WORK INSTRUCTION:
Output the listing below, keeping each line exactly as it stands.

Content starts

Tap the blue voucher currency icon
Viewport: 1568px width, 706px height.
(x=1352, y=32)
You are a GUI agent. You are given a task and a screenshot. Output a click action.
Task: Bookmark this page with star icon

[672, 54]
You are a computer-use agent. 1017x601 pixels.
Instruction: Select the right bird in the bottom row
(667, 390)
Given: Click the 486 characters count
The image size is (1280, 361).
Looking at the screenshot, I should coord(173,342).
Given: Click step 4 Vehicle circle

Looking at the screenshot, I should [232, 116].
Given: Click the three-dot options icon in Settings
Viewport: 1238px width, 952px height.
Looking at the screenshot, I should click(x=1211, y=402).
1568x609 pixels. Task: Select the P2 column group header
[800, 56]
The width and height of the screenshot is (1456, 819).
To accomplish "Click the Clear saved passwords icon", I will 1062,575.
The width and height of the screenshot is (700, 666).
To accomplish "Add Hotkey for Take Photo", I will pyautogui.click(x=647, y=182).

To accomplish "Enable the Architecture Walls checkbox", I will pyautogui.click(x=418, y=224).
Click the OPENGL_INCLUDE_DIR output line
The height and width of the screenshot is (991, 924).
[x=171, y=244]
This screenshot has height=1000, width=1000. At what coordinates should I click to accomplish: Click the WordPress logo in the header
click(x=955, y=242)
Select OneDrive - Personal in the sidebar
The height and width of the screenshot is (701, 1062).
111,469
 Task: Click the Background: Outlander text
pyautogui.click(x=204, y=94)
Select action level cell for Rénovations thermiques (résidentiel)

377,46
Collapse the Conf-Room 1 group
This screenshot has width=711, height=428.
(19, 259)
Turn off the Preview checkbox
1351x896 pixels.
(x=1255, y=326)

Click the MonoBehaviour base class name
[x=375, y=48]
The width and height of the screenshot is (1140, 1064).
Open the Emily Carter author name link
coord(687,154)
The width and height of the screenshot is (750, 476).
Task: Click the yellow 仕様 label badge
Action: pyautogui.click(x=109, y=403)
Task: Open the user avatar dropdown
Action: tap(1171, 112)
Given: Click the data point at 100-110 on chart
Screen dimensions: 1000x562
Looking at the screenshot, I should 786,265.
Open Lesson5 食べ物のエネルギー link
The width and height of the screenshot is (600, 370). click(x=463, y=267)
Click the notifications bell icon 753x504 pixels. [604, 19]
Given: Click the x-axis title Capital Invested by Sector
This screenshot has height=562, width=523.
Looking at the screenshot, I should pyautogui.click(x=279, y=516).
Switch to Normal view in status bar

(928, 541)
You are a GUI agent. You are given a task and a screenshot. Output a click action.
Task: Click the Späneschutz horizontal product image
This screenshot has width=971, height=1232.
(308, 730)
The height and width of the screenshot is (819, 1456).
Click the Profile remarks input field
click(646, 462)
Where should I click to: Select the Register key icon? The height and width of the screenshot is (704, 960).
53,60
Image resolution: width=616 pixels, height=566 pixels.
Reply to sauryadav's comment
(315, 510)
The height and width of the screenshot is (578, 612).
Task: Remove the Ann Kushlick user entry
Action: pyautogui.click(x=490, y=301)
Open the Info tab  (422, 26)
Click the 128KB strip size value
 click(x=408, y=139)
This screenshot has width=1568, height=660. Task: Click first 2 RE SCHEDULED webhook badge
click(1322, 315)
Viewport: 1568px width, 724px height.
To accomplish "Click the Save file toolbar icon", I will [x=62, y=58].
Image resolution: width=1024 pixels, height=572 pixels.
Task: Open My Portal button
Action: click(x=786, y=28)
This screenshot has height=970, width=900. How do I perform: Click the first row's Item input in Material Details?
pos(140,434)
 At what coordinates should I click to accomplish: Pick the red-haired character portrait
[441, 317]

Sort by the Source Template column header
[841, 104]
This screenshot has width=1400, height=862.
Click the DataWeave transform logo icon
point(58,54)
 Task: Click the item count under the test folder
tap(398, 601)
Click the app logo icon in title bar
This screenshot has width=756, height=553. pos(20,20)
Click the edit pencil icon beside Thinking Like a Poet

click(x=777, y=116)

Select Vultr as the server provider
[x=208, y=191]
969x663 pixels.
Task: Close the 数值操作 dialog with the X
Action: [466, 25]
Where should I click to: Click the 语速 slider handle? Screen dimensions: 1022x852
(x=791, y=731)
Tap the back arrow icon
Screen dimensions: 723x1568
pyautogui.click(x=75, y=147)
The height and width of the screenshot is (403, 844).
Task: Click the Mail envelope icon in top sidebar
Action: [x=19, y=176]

Content ends

WRITTEN SOLUTION:
Tap the blue voucher currency icon
Viewport: 1568px width, 706px height.
(x=1352, y=32)
You are a GUI agent. You are given a task and a screenshot. Output a click action.
Task: Bookmark this page with star icon

[672, 54]
You are a computer-use agent. 1017x601 pixels.
Instruction: Select the right bird in the bottom row
(667, 390)
Given: Click the 486 characters count
The image size is (1280, 361).
Looking at the screenshot, I should coord(173,342).
Given: Click step 4 Vehicle circle

Looking at the screenshot, I should [232, 116].
Given: Click the three-dot options icon in Settings
Viewport: 1238px width, 952px height.
Looking at the screenshot, I should click(x=1211, y=402).
1568x609 pixels. Task: Select the P2 column group header
[800, 56]
The width and height of the screenshot is (1456, 819).
To accomplish "Click the Clear saved passwords icon", I will 1062,575.
The width and height of the screenshot is (700, 666).
To accomplish "Add Hotkey for Take Photo", I will pyautogui.click(x=647, y=182).

To accomplish "Enable the Architecture Walls checkbox", I will pyautogui.click(x=418, y=224).
Click the OPENGL_INCLUDE_DIR output line
The height and width of the screenshot is (991, 924).
[x=171, y=244]
This screenshot has height=1000, width=1000. At what coordinates should I click to accomplish: Click the WordPress logo in the header
click(x=955, y=242)
Select OneDrive - Personal in the sidebar
The height and width of the screenshot is (701, 1062).
111,469
 Task: Click the Background: Outlander text
pyautogui.click(x=204, y=94)
Select action level cell for Rénovations thermiques (résidentiel)

377,46
Collapse the Conf-Room 1 group
This screenshot has width=711, height=428.
(19, 259)
Turn off the Preview checkbox
1351x896 pixels.
(x=1255, y=326)

Click the MonoBehaviour base class name
[x=375, y=48]
The width and height of the screenshot is (1140, 1064).
Open the Emily Carter author name link
coord(687,154)
The width and height of the screenshot is (750, 476).
Task: Click the yellow 仕様 label badge
Action: pyautogui.click(x=109, y=403)
Task: Open the user avatar dropdown
Action: tap(1171, 112)
Given: Click the data point at 100-110 on chart
Screen dimensions: 1000x562
Looking at the screenshot, I should 786,265.
Open Lesson5 食べ物のエネルギー link
The width and height of the screenshot is (600, 370). click(x=463, y=267)
Click the notifications bell icon 753x504 pixels. [604, 19]
Given: Click the x-axis title Capital Invested by Sector
This screenshot has height=562, width=523.
Looking at the screenshot, I should pyautogui.click(x=279, y=516).
Switch to Normal view in status bar

(928, 541)
You are a GUI agent. You are given a task and a screenshot. Output a click action.
Task: Click the Späneschutz horizontal product image
This screenshot has width=971, height=1232.
(308, 730)
The height and width of the screenshot is (819, 1456).
Click the Profile remarks input field
click(646, 462)
Where should I click to: Select the Register key icon? The height and width of the screenshot is (704, 960).
53,60
Image resolution: width=616 pixels, height=566 pixels.
Reply to sauryadav's comment
(315, 510)
The height and width of the screenshot is (578, 612).
Task: Remove the Ann Kushlick user entry
Action: pyautogui.click(x=490, y=301)
Open the Info tab  (422, 26)
Click the 128KB strip size value
 click(x=408, y=139)
This screenshot has width=1568, height=660. Task: Click first 2 RE SCHEDULED webhook badge
click(1322, 315)
Viewport: 1568px width, 724px height.
To accomplish "Click the Save file toolbar icon", I will [x=62, y=58].
Image resolution: width=1024 pixels, height=572 pixels.
Task: Open My Portal button
Action: click(x=786, y=28)
This screenshot has height=970, width=900. How do I perform: Click the first row's Item input in Material Details?
pos(140,434)
 At what coordinates should I click to accomplish: Pick the red-haired character portrait
[441, 317]

Sort by the Source Template column header
[841, 104]
This screenshot has width=1400, height=862.
Click the DataWeave transform logo icon
point(58,54)
 Task: Click the item count under the test folder
tap(398, 601)
Click the app logo icon in title bar
This screenshot has width=756, height=553. pos(20,20)
Click the edit pencil icon beside Thinking Like a Poet

click(x=777, y=116)

Select Vultr as the server provider
[x=208, y=191]
969x663 pixels.
Task: Close the 数值操作 dialog with the X
Action: [466, 25]
Where should I click to: Click the 语速 slider handle? Screen dimensions: 1022x852
(x=791, y=731)
Tap the back arrow icon
Screen dimensions: 723x1568
pyautogui.click(x=75, y=147)
The height and width of the screenshot is (403, 844).
Task: Click the Mail envelope icon in top sidebar
Action: [x=19, y=176]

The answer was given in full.